Record extracts →
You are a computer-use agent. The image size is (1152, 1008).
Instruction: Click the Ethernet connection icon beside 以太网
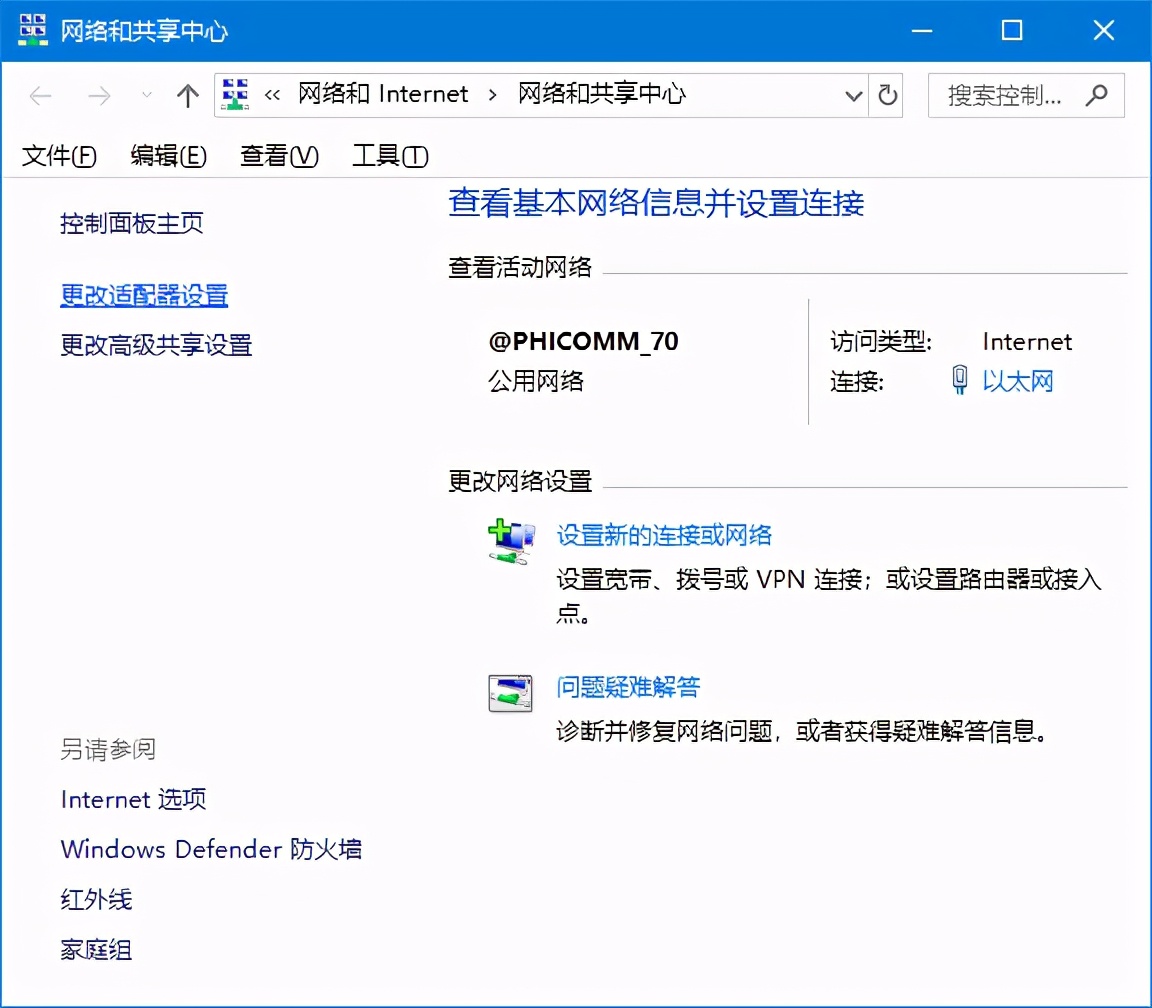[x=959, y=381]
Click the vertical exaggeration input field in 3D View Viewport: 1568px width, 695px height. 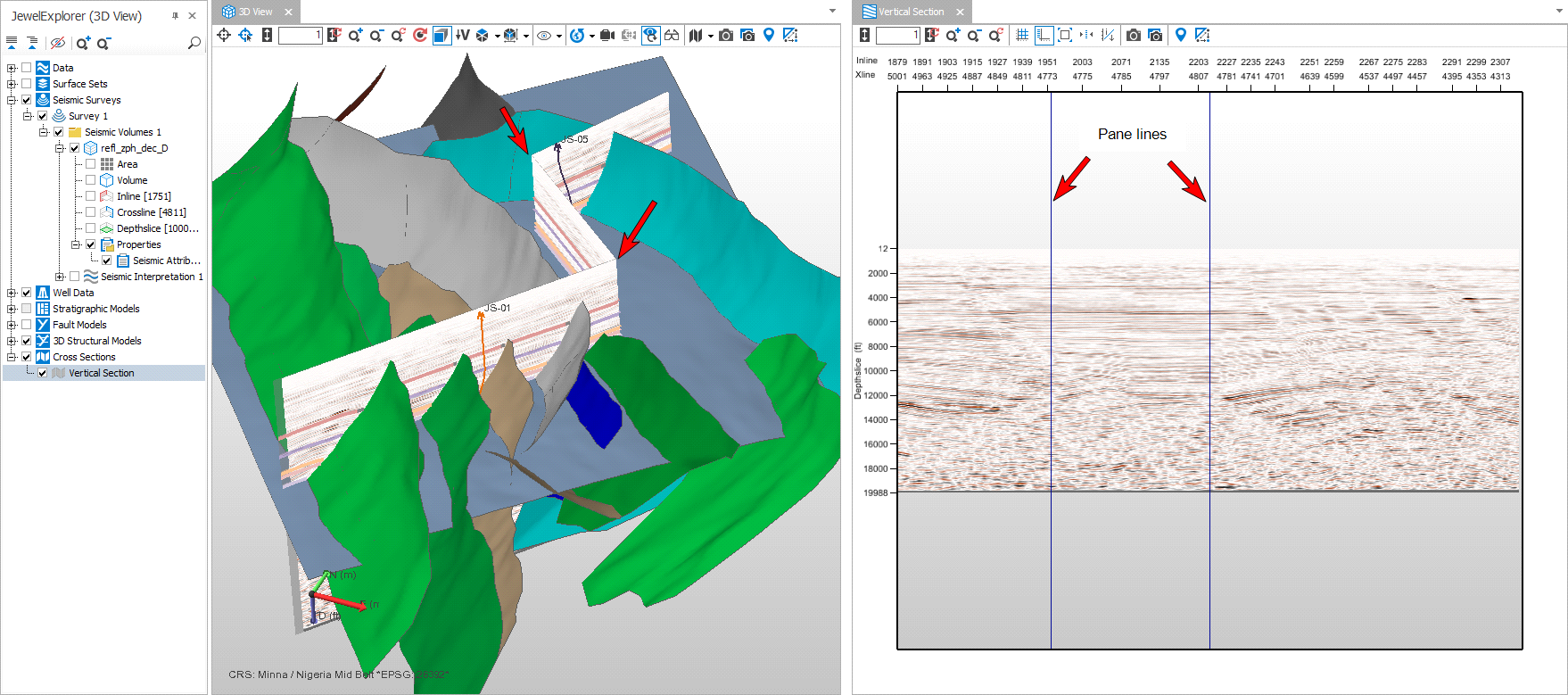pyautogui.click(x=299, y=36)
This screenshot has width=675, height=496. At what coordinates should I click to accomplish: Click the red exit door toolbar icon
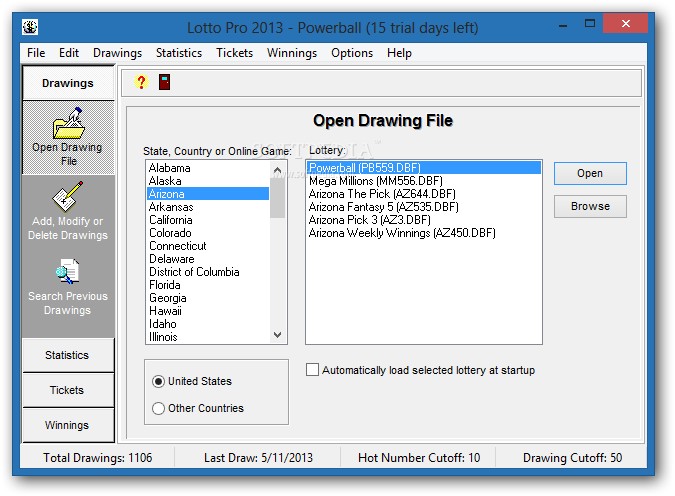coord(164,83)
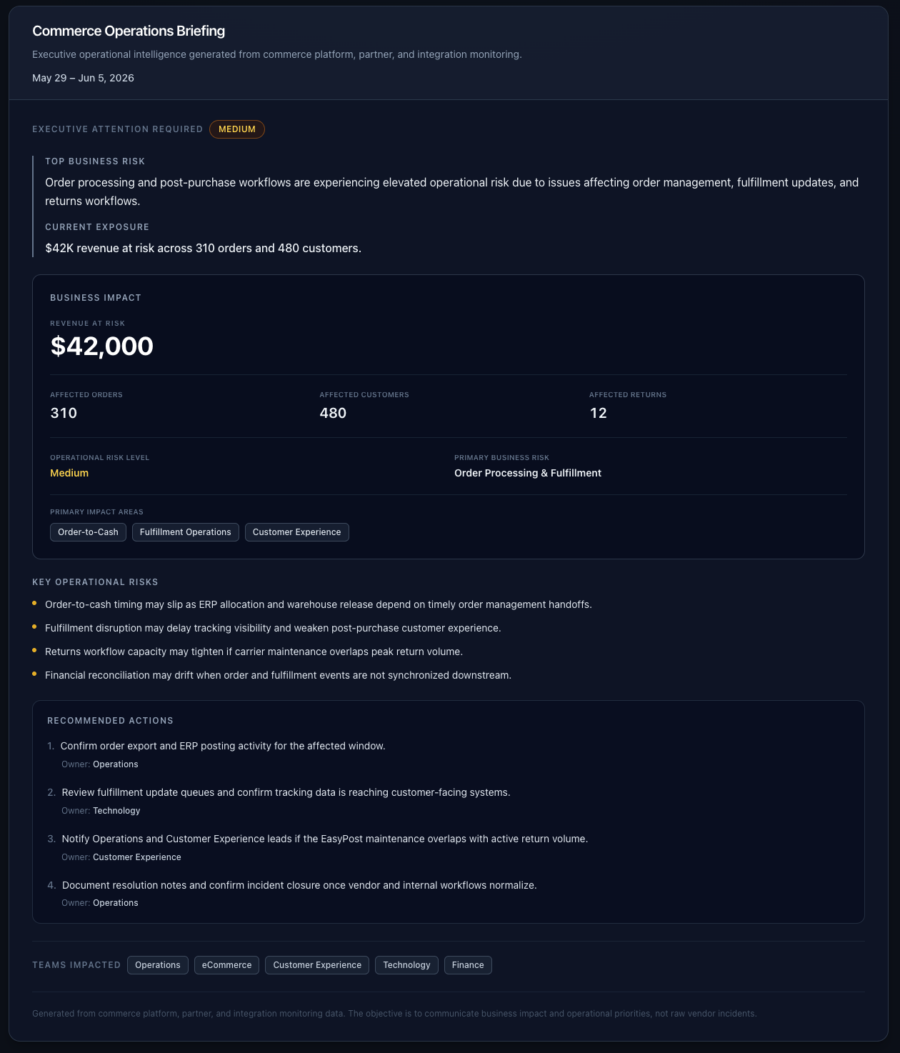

To be done →
Lay out the listing as a two-column CSV from the line containing "This screenshot has" through the end of the listing, both ends included. Use the columns command and click_point, with one row per request holding its text and its answer, each in a single quoted field with line breaks replaced by spaces, and omit the pictures.

Result of this exercise →
command,click_point
"This screenshot has width=675, height=496. At what coordinates should I click to accomplish: Click the red exit door toolbar icon","coord(164,83)"